Peneliti Ini Uraikan 5 Persoalan HAM Pada Industri Budidaya Udang

Mulai dari eksistensi petambak perempuan belum diakui; pelanggaran hak pekerja perempuan; dampak lingkungan; mitigasi bencana dan perubahan iklim; serta rencana dan pengembangan Shrimp Estate.

Ady Thea DA
Bacaan 3 Menit
Narasumber dalam diskusi peluncuran Riset Bisnis dan HAM di Sektor Perikanan: Dukungan dan Peran Pemangku Kepentingan Terhadap Sektor Budidaya Udang, Rabu (27/6/2022). Foto: ADY
Narasumber dalam diskusi peluncuran Riset Bisnis dan HAM di Sektor Perikanan: Dukungan dan Peran Pemangku Kepentingan Terhadap Sektor Budidaya Udang, Rabu (27/6/2022). Foto: ADY

Indonesia merupakan produsen udang terbesar kedua di dunia setelah Cina. Ekspor udang Indonesia mencapai 900 ribu ton per tahun. Tahun 2024, pemerintah menargetkan ekspor udang naik sampai 250 persen. Salah satu upaya yang dilakukan pemerintah untuk mencapai target tersebut yakni menggulirkan Major Project Revitalisasi Tambak di Sentra Produksi Udang dan Bandeng melalui Perpres No.18 Tahun 2020 tentang RPJMN 2020-2024.

Infid meluncurkan Riset Bisnis dan HAM dengan judul Bisnis dan HAM di Sektor Perikanan: Dukungan dan Peran Pemangku Kepentingan Terhadap Sektor Budidaya Udang. Salah satu peneliti riset, Yanu Endar Prasetyo, mengatakan sedikitnya ada sejumlah persoalan HAM di sektor budidaya udang.

“Sektor perikanan merupakan solusi pangan berkelanjutan. Potensi Indonesia besar di sektor air tawar, payau, dan laut. Ini berdampak pada kesejahteraan masyarakat. Tapi bagaimana praktik budidaya tersebut terhadap pemenuhan HAM,” kata Yanu Endar Prasetyo dalam diskusi sekaligus peluncuran riset tersebut, Rabu (27/4/2022).

Baca:

Yanu menjelaskan riset tersebut dilakukan selama 4 bulan di sejumlah daerah sentra budidaya udang meliputi Lampung, Jawa Tengah, dan Jawa Timur. Riset ini memberikan pandangan bagaimana fakta di lapangan dalam kerangka bisnis dan HAM.

Dari hasil riset itu, setidaknya ditemukan 5 persoalan HAM di sektor budidaya udang. Pertama, eksistensi petambak perempuan belum diakui. Perempuan petambak memiliki pekerjaan ganda karena selain mengurus tambak mereka juga mengurusi rumah tangga. Bahkan mencari pinjaman untuk menghadapi masa sulit. Organisasi perempuan petambak masih sulit mendapat tempat dan pengakuan di tengah komunitas petambak yang mayoritas laki-laki.

Kedua, pelanggaran hak pekerja perempuan di industri pengolahan udang. Yanu mengungkapkan kondisi lingkungan kerja dalam proses pengolahan udang mencakup kebersihan tempat kerja, faktor fisik, kimia, dan biologi yang berpotensi menimbulkan gangguan terhadap kesehatan tenaga kerja, terutama perempuan.

### Soal Latihan:
• 1. Jawablah pertanyaan berikut berdasarkan teks tentang budidaya udang.
(a) Berapa jumlah ekspor udang Indonesia per tahun?
(b) Berapa lama riset tersebut dilakukan?
(c) Apa persoalan HAM pertama yang ditemukan dari hasil riset?
• 2. Tuliskan kembali bagian teks budidaya udang secara persis, mulai dari kata-kata yang memuat "Infid meluncurkan Riset", dan berhenti setelah "bisnis dan HAM.".

### Data yang Tersedia:
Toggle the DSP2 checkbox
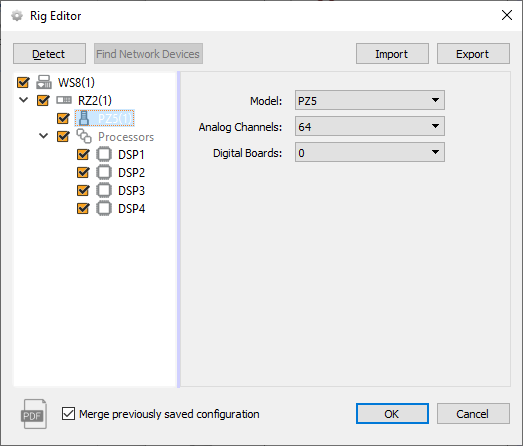The height and width of the screenshot is (446, 523). click(83, 172)
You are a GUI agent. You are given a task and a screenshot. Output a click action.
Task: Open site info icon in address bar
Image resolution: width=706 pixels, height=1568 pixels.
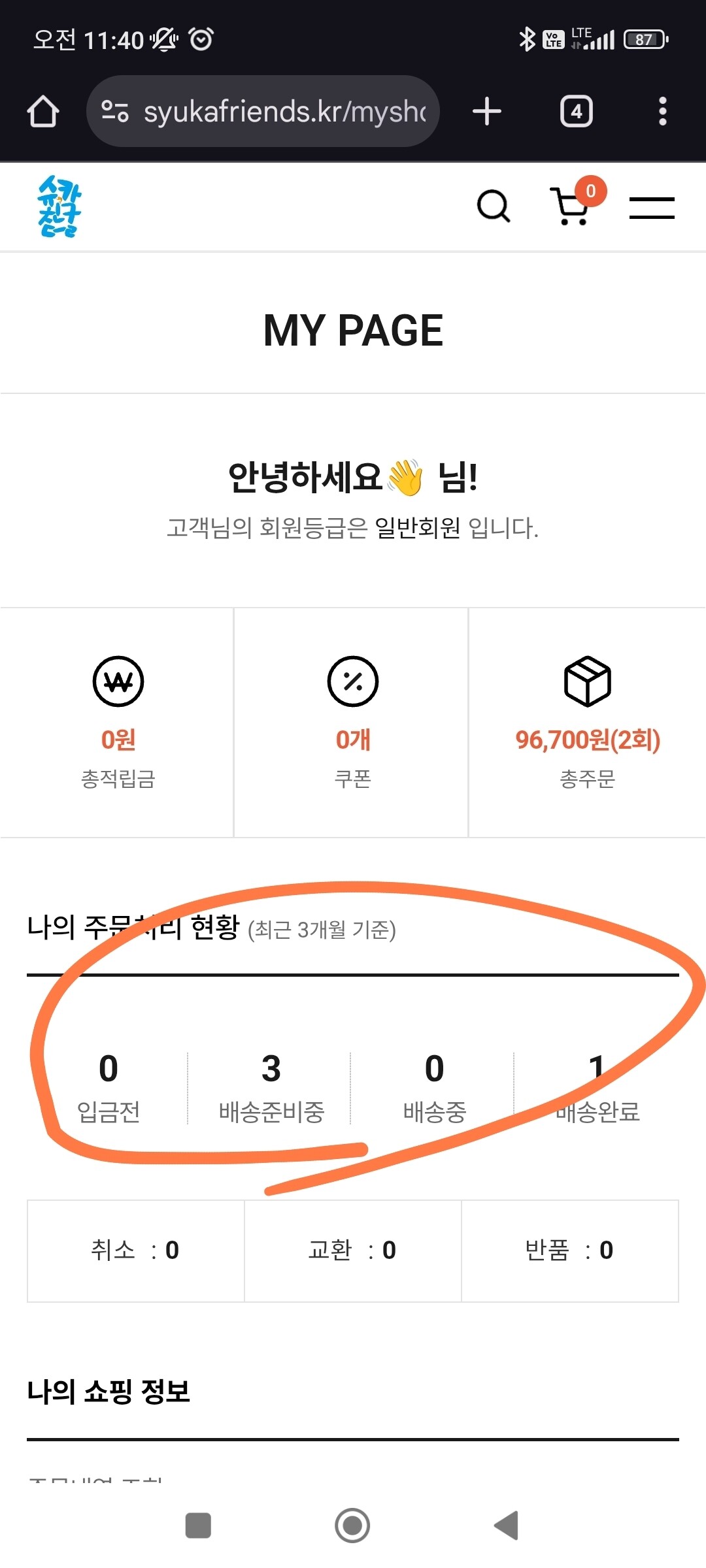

### Kunci Jawaban:
• 1.
(a) 900 ribu ton per tahun.
(b) Selama 4 bulan.
(c) Eksistensi petambak perempuan belum diakui.

• 2.
Infid meluncurkan Riset Bisnis dan HAM dengan judul Bisnis dan HAM di Sektor Perikanan: Dukungan dan Peran Pemangku Kepentingan Terhadap Sektor Budidaya Udang. Salah satu peneliti riset, Yanu Endar Prasetyo, mengatakan sedikitnya ada sejumlah persoalan HAM di sektor budidaya udang.

“Sektor perikanan merupakan solusi pangan berkelanjutan. Potensi Indonesia besar di sektor air tawar, payau, dan laut. Ini berdampak pada kesejahteraan masyarakat. Tapi bagaimana praktik budidaya tersebut terhadap pemenuhan HAM,” kata Yanu Endar Prasetyo dalam diskusi sekaligus peluncuran riset tersebut, Rabu (27/4/2022).

Baca:

Yanu menjelaskan riset tersebut dilakukan selama 4 bulan di sejumlah daerah sentra budidaya udang meliputi Lampung, Jawa Tengah, dan Jawa Timur. Riset ini memberikan pandangan bagaimana fakta di lapangan dalam kerangka bisnis dan HAM.